## DIRECTIONS FOR THIS TASK
Each line of the listing where the string "phone" appears is to be identified and copied.

+ + + +

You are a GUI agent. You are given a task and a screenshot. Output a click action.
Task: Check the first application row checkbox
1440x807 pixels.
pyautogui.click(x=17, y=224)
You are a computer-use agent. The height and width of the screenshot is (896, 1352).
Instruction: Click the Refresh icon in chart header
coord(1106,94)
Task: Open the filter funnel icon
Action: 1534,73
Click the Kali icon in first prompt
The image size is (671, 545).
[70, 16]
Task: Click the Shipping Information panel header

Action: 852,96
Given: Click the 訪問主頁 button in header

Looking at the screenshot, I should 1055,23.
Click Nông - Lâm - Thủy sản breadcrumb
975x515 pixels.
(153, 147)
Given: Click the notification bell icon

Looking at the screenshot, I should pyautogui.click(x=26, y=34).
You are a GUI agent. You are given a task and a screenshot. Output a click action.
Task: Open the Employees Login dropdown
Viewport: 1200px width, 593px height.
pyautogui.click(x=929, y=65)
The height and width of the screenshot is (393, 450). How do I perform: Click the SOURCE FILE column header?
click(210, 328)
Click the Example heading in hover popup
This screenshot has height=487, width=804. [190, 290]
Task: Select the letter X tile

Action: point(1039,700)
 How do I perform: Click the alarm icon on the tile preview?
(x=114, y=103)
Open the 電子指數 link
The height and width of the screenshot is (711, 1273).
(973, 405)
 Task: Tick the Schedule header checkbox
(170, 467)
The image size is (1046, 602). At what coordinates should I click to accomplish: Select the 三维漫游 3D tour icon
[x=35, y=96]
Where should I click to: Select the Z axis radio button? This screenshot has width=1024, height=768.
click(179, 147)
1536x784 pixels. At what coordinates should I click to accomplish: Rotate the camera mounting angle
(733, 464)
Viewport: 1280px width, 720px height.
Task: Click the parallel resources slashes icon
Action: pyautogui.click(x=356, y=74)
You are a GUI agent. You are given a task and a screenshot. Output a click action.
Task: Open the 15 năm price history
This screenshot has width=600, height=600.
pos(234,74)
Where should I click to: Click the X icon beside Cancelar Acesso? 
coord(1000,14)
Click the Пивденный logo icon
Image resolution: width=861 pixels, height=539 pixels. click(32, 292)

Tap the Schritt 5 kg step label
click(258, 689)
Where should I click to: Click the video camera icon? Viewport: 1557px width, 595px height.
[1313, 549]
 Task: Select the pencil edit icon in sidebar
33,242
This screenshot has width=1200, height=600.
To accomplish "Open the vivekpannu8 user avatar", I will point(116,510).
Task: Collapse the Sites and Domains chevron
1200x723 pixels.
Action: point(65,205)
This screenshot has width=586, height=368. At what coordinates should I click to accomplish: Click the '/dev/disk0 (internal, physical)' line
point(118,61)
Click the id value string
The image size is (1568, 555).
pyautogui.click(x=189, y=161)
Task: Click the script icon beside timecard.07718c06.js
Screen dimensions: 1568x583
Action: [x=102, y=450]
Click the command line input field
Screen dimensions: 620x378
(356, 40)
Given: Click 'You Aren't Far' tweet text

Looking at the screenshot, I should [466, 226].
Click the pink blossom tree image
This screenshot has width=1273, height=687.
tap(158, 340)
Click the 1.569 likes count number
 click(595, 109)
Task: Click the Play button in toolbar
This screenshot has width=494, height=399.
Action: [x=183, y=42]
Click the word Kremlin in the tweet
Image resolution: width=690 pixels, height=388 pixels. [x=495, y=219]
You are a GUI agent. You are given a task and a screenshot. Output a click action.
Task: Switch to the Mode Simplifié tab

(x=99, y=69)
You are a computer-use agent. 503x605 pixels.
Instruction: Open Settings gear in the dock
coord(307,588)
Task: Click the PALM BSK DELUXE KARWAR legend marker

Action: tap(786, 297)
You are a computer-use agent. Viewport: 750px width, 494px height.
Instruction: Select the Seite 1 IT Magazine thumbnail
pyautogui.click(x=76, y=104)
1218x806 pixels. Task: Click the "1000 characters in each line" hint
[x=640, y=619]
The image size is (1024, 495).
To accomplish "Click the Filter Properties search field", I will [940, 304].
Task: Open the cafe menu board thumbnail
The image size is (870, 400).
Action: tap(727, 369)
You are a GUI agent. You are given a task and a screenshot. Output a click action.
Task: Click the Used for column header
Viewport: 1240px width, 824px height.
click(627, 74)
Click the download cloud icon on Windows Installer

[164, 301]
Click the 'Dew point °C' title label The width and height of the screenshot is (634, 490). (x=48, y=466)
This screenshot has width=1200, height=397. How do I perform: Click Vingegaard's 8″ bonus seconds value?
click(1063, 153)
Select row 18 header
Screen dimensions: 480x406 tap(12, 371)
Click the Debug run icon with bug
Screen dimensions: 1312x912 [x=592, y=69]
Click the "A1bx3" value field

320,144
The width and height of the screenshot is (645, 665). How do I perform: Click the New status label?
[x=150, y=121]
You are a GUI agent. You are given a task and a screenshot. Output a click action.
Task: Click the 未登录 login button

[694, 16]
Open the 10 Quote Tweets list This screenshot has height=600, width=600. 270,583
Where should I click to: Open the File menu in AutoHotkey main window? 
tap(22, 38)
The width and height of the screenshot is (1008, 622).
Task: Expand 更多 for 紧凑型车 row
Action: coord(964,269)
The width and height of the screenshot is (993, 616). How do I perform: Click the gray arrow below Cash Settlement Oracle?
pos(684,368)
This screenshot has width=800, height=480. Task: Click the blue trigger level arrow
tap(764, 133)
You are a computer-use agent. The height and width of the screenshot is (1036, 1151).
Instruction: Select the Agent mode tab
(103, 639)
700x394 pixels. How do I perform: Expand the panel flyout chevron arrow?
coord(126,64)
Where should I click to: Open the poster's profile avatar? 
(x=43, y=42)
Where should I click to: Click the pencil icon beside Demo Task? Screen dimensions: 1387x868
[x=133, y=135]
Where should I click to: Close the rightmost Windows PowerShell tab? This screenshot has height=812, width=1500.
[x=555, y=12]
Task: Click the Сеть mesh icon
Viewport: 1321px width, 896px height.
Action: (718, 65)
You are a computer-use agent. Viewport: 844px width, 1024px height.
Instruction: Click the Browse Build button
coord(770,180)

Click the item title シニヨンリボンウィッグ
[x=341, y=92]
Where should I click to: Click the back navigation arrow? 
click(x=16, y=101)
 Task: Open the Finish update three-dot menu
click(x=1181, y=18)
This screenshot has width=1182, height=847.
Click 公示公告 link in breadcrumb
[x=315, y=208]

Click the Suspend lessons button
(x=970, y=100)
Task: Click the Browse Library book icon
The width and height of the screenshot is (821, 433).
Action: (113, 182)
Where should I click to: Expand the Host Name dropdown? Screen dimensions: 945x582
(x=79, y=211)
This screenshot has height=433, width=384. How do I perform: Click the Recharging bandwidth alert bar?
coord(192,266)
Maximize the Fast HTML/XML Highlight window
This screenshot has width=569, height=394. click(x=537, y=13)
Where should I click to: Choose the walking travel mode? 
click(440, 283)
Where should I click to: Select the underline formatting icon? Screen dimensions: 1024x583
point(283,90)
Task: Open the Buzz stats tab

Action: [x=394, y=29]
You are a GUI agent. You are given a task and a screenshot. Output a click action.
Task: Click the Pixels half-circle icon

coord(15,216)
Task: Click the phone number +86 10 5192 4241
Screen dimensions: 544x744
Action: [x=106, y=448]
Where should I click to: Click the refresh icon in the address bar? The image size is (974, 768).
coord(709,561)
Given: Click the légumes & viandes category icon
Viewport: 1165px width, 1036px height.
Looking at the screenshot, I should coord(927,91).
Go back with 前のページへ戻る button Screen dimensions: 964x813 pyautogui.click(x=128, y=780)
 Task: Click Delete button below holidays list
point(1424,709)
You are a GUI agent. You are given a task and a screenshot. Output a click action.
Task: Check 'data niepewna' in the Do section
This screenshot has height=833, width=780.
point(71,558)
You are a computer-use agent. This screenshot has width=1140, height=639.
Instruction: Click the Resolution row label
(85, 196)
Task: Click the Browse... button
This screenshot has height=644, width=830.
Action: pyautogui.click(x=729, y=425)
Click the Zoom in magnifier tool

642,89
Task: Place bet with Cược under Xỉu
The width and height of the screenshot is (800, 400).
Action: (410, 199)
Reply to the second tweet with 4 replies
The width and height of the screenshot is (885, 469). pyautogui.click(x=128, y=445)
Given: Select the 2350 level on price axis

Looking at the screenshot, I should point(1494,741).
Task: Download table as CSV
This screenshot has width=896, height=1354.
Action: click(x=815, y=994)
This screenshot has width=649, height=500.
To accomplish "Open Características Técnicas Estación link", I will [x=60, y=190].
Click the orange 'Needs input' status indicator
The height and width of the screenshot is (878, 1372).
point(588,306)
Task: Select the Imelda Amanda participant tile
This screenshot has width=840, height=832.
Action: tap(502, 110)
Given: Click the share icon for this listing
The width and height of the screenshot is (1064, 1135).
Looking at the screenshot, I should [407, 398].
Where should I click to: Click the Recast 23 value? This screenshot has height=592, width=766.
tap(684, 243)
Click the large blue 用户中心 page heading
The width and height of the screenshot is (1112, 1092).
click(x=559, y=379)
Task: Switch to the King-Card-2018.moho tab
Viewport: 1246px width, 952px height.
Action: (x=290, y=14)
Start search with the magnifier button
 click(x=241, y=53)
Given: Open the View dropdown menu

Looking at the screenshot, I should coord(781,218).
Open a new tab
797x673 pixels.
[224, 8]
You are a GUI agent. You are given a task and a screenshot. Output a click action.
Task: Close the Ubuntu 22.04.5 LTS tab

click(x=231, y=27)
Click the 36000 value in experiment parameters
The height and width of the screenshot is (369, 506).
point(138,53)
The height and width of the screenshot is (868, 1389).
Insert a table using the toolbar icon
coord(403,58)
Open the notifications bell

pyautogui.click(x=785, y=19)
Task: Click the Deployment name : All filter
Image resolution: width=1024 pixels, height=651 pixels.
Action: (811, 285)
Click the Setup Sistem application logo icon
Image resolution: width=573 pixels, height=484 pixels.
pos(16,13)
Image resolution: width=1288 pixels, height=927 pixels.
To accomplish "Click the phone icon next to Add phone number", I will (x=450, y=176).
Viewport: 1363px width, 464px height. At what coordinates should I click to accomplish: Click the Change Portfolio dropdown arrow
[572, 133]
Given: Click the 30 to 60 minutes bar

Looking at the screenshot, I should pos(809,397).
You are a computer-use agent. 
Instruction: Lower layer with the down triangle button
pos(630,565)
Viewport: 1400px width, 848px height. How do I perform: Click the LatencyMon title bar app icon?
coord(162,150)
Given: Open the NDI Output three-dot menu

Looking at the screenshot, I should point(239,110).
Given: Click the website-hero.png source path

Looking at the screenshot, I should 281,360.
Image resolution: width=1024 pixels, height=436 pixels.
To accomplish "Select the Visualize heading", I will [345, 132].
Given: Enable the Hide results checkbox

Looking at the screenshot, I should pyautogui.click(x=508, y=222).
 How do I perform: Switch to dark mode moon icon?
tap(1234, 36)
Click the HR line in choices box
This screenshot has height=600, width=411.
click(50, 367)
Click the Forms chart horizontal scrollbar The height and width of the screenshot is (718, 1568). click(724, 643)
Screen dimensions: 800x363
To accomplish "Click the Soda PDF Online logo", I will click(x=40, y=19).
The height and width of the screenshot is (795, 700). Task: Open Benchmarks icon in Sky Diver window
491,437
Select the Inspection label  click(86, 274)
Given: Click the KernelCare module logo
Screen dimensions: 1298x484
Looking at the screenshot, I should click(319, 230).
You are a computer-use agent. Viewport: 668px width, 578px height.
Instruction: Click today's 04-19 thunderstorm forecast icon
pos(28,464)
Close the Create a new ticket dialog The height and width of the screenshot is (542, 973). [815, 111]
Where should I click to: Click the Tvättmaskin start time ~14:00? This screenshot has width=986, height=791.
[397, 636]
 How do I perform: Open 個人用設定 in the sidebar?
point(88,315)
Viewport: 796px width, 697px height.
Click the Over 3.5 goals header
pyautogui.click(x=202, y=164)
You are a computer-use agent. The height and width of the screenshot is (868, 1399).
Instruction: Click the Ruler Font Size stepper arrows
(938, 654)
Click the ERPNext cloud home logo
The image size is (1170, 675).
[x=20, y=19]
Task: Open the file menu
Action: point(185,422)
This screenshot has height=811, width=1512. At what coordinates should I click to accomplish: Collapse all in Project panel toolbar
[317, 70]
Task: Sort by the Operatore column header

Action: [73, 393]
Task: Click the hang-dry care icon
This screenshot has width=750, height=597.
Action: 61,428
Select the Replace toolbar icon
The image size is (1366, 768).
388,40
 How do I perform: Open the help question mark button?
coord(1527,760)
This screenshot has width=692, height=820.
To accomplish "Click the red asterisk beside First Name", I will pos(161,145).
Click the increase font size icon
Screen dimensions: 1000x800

+ + + +

## OUTPUT BELOW
Task: Click the phone number +86 10 5192 4241
To accomplish "Click the phone icon next to Add phone number", I will (x=450, y=176).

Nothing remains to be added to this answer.